The capital system of fixed assets investment projects was established in 1996, which refers to the amount of capital subscribed by investors in the total investment of investment projects, which is non-debt funds for investment projects. The purpose of the project capital system is to deepen the reform of the investment and financing system, promote the improvement of investment efficiency and prevent financial risks.
China has adjusted the capital ratio three times: the first is 2004, the purpose is to deal with the overheating of investment, generally adjust the capital ratio from low to high; The second was in 2009, which was adjusted from high to low in order to deal with the international financial crisis and promote economic development.
The third time is 2015. In order to promote the steady growth of investment, China will reduce the minimum capital ratio for fixed assets investment projects in ports, coastal and inland shipping, airports and other fields, which are related to the national economy and people's livelihood, from 30% to 25%. Railway, highway and urban rail transit projects were reduced from 25% to 20%, and corn deep processing projects were reduced from 30% to 20%. The capital ratio of urban underground integrated pipeline corridors and much-needed parking lot projects, as well as major national projects approved by the State Council and under special circumstances, may be appropriately reduced compared with the provisions.
This time, the capital ratio of infrastructure projects related to the national economy and the people's livelihood will be reduced again, which will help to promote the steady growth of investment.

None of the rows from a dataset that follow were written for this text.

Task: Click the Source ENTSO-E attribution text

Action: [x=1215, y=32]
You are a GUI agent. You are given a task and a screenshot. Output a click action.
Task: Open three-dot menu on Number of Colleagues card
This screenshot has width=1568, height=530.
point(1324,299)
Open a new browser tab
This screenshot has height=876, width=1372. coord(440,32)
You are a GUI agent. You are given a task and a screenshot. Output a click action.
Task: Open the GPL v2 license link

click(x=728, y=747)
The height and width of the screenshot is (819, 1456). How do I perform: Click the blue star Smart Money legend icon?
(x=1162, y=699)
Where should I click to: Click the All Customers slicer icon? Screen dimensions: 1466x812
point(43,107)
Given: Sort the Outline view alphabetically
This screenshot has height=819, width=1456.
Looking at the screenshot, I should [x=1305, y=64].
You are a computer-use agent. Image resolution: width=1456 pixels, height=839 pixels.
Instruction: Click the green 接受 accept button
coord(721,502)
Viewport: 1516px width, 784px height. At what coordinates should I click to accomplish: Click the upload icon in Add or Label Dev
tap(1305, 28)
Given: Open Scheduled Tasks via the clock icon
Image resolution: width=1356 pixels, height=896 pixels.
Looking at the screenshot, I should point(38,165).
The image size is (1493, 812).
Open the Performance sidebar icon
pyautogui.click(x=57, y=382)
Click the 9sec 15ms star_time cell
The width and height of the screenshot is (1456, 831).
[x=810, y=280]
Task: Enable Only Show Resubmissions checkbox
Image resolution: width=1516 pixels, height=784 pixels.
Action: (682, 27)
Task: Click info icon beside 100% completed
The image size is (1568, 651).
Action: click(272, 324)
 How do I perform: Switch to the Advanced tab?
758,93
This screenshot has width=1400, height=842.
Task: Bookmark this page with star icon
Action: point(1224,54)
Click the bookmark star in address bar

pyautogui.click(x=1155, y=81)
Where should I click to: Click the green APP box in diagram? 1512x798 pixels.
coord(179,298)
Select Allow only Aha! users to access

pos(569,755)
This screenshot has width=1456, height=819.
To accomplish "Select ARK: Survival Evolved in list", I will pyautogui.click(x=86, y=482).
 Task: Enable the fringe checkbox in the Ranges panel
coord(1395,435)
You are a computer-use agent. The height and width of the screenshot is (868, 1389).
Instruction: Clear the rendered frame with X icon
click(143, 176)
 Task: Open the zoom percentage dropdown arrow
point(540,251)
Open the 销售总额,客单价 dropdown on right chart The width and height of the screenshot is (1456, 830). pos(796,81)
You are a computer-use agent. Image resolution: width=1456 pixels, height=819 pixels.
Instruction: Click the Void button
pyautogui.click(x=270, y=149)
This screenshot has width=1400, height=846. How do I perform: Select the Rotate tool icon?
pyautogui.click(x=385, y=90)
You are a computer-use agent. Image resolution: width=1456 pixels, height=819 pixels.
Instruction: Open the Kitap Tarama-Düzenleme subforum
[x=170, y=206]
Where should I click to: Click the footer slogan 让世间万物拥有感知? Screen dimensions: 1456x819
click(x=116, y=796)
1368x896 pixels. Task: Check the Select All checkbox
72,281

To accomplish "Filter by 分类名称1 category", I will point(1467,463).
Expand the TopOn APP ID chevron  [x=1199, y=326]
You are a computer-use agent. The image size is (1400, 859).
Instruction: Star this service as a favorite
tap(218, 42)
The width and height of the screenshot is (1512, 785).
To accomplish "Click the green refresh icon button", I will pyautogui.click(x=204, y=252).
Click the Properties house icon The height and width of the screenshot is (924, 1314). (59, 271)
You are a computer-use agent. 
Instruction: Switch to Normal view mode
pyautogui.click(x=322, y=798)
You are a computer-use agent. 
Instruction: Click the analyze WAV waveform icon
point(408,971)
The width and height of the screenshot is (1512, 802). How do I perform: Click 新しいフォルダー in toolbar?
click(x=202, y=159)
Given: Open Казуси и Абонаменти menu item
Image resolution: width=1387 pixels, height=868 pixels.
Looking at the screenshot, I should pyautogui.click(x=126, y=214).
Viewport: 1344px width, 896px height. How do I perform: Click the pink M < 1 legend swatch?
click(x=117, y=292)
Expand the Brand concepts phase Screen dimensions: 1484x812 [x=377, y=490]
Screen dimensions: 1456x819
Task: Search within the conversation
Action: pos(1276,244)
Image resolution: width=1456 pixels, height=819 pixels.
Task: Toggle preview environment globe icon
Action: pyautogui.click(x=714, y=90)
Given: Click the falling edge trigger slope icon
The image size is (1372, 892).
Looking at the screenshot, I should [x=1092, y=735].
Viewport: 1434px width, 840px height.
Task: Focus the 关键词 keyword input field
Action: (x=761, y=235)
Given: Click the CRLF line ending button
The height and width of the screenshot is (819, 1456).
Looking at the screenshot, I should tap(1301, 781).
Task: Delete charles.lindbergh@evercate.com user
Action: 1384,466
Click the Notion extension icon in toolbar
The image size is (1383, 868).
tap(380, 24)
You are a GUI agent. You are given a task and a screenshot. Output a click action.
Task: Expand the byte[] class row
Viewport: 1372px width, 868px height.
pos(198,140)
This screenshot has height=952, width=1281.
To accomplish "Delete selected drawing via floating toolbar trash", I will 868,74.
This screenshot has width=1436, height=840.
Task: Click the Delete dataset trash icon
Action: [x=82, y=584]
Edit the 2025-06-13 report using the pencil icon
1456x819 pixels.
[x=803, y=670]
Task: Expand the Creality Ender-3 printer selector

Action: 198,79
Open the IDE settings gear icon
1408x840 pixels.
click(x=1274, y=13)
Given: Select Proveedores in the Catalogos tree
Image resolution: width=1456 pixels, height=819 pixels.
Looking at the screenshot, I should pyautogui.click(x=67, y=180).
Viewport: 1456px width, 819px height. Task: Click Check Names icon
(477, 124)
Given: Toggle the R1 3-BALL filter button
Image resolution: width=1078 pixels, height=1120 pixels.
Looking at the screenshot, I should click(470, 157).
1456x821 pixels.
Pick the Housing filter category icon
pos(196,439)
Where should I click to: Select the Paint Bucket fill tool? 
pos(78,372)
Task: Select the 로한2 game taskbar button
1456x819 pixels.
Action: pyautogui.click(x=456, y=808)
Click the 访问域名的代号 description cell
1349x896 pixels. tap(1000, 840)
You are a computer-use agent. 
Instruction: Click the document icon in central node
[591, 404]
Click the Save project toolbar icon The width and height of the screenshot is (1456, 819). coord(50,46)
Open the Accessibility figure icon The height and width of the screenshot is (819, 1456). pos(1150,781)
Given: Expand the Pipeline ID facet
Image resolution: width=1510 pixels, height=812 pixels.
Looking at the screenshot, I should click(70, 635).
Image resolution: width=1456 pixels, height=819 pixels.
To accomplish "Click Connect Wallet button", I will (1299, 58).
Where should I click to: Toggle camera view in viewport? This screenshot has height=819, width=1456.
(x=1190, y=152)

It is worth noting that this reduction in the capital ratio of projects continues to adhere to the principle of "supporting and controlling". It is not a general adjustment, but a structural reduction in the capital ratio of those projects that need to be developed. The proportion of projects that need to be controlled and overcapacity will remain the same.
For example, the current 30% to 40% higher capital ratio requirements were strictly implemented in 2015 for overcapacity industries such as steel, cement, electrolytic aluminum, coke and polysilicon. These industries are also not involved in the reduction in the capital ratio.